The language exchange went both ways. Today, thousands of place names across North America have Indian origins—as do hundreds of everyday English words.

Many of these "loan words" are nouns from the Algonquian languages that were once widespread along the Atlantic coast. English colonists, encountering unfamiliar plants and animals—among them moose, opossum, and skunk—borrowed Indian terms to name them. Pronunciations generally changed, and sometimes the newcomers shortened words they found difficult; for instance, "pocohiquara" became "hickory." Here are some U.S. English Words with Indian Origins

  • anorak from the Greenlandic Inuit "annoraq"
  • bayou from the Choctaw "bayuk"
  • chipmunk from the Ojibway "ajidamoon," red squirrel
  • hickory from the Virginia Algonquian "pocohiquara"
  • hominy from the Virginia Algonquian "uskatahomen"
  • igloo from the Canadian Inuit "iglu," house
  • kayak from the Alaskan Yupik "qayaq"
  • moccasin from the Virginia Algonquian
  • moose from the Eastern Abenaki "mos"

Recorded data:
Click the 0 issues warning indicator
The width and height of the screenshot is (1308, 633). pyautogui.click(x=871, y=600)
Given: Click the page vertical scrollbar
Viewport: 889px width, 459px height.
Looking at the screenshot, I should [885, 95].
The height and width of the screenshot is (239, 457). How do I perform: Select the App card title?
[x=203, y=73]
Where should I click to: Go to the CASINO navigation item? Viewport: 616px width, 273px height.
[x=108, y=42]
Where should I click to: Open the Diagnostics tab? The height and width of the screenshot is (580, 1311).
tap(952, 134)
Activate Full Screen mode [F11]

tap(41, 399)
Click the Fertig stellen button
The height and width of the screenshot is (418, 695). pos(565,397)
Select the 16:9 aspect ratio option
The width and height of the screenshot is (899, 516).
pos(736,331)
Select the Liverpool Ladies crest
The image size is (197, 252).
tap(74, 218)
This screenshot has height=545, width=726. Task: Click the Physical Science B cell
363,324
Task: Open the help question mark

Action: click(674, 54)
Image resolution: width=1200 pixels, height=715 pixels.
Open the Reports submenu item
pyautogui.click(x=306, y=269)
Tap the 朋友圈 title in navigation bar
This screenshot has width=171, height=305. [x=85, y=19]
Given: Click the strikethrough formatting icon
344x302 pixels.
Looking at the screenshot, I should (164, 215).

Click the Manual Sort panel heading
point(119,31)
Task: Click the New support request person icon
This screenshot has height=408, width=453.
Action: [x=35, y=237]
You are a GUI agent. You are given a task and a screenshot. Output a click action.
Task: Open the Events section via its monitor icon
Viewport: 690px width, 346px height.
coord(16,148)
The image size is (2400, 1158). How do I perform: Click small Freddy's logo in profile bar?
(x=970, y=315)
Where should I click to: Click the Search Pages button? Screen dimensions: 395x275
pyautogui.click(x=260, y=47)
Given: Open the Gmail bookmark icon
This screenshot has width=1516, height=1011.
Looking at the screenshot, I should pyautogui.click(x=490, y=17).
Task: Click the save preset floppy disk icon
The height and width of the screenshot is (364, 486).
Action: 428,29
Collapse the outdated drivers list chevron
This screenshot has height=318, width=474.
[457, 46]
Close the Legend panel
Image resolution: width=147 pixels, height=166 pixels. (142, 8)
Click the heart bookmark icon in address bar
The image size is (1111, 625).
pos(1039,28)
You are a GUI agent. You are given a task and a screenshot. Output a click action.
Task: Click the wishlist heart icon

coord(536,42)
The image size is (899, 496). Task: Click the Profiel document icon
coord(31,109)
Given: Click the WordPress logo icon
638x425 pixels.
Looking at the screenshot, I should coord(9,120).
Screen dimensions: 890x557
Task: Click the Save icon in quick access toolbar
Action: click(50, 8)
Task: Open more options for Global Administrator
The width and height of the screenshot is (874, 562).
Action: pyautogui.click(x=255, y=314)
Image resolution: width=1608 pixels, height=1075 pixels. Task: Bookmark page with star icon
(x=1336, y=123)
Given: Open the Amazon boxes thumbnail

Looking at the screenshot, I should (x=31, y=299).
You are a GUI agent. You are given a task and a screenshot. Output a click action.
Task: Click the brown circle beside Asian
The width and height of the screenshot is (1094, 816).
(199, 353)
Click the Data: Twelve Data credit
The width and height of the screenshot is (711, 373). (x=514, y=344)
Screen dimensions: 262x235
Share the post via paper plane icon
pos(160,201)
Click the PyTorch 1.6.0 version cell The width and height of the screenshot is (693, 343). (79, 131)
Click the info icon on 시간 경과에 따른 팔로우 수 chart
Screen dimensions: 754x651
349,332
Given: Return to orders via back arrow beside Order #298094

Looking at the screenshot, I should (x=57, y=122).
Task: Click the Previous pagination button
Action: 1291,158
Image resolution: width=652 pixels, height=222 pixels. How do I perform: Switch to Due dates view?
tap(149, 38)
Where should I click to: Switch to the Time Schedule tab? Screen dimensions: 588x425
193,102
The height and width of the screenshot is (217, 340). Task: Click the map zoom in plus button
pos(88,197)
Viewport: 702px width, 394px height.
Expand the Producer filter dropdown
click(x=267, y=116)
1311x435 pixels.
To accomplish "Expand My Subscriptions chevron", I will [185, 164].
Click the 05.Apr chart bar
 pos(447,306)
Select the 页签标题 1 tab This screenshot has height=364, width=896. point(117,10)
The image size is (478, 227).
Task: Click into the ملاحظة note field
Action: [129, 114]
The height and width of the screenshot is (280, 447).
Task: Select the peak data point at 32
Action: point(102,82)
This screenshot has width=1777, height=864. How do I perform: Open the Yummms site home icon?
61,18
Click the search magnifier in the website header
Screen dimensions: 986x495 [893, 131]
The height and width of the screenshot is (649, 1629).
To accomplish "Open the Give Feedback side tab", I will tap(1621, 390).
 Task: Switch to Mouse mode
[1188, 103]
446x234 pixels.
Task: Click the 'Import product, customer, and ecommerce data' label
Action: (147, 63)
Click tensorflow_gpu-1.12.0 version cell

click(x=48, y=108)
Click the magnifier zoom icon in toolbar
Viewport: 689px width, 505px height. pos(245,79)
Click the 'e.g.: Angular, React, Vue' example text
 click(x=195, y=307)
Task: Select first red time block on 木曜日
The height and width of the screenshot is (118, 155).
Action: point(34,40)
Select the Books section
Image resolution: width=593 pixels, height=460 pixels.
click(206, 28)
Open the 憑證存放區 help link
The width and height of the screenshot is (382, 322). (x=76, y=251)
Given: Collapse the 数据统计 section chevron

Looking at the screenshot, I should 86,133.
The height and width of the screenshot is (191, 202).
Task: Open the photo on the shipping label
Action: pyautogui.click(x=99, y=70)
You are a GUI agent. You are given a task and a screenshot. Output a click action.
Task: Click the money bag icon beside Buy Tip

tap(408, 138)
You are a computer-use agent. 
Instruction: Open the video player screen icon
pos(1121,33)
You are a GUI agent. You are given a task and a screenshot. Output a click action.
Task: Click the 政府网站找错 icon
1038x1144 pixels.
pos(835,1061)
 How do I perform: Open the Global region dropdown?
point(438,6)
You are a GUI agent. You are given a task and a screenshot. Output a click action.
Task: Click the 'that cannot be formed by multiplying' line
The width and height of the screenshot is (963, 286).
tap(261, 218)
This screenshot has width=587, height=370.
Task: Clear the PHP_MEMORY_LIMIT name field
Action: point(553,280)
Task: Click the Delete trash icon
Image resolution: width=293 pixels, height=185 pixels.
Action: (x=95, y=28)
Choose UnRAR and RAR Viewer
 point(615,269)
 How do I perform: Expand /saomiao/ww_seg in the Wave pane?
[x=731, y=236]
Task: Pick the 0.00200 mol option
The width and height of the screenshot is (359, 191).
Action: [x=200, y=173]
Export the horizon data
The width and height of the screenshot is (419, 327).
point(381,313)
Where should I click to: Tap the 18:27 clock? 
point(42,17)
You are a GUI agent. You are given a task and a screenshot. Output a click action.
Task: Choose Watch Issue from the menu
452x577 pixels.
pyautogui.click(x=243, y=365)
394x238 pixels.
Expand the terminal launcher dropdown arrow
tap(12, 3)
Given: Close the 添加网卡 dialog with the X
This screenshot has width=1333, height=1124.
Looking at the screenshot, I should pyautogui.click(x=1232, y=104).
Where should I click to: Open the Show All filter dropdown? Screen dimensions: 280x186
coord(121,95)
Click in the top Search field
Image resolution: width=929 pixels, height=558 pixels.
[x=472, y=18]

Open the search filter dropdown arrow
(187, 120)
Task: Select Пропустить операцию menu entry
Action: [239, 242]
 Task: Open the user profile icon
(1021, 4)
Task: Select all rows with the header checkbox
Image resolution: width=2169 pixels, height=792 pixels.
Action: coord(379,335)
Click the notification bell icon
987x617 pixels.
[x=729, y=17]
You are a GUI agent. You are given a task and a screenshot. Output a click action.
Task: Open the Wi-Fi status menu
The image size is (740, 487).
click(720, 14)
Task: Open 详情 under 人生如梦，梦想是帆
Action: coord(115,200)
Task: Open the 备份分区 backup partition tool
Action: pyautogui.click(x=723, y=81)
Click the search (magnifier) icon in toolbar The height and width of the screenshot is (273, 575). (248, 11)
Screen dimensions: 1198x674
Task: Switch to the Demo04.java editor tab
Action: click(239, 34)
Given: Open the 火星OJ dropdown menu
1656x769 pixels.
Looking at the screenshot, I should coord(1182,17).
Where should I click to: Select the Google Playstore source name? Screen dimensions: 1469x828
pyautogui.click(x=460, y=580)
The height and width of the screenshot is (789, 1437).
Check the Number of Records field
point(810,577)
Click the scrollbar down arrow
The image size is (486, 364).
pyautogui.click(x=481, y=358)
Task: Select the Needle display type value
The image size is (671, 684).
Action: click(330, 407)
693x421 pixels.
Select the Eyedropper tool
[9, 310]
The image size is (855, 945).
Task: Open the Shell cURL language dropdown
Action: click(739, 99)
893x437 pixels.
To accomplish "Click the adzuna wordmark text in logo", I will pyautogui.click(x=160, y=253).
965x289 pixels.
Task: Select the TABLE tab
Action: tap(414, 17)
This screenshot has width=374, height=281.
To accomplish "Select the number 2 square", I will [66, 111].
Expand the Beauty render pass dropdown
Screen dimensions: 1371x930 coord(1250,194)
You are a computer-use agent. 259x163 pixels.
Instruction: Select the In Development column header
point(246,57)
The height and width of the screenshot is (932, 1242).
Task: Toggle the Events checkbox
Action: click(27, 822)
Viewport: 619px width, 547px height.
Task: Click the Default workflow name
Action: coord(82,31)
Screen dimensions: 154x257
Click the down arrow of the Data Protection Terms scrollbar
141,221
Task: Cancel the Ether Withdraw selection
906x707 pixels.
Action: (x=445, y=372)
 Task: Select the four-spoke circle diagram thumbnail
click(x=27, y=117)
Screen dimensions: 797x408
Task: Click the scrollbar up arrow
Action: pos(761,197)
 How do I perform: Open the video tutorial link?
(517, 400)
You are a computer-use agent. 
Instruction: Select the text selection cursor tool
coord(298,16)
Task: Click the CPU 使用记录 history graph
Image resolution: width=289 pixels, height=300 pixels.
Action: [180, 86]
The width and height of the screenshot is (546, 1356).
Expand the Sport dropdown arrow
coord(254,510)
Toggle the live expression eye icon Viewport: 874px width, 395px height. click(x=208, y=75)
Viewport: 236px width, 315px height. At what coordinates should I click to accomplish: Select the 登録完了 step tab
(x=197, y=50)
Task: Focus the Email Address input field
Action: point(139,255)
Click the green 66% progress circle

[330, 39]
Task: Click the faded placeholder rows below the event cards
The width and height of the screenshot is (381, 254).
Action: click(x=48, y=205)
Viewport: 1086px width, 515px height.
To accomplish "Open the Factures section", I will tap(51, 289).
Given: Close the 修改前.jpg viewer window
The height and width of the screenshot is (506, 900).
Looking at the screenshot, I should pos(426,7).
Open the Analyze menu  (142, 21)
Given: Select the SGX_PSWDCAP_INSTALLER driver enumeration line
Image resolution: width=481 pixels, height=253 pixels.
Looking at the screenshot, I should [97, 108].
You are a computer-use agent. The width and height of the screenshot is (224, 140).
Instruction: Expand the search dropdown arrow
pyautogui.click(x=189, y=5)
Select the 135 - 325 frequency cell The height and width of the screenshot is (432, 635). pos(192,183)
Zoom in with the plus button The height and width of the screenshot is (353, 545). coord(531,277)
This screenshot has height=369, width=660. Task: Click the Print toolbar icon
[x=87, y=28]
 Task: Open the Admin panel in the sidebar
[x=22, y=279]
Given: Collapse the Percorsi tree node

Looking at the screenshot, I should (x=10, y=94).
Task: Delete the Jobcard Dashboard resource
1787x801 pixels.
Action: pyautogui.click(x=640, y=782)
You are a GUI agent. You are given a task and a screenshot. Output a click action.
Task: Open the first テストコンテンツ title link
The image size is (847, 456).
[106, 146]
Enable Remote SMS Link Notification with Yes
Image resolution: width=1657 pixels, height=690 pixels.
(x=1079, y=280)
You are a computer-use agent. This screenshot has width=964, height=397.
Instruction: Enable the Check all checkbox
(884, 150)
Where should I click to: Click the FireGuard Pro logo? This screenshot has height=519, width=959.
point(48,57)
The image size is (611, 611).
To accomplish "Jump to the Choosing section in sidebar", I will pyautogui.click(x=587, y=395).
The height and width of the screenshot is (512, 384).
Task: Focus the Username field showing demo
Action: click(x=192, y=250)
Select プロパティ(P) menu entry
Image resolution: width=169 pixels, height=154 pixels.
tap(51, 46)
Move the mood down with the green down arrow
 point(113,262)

Exercise tasks:
(a) Reproduce word for word the stretch of the text on Indian loan words that begins with the words containing "The language exchange" and ends with "everyday English words.".
(b) In the text on Indian loan words, what does the Ojibway word "ajidamoon" mean?

Solutions to the problems:
(a)
The language exchange went both ways. Today, thousands of place names across North America have Indian origins—as do hundreds of everyday English words.

(b) Red squirrel.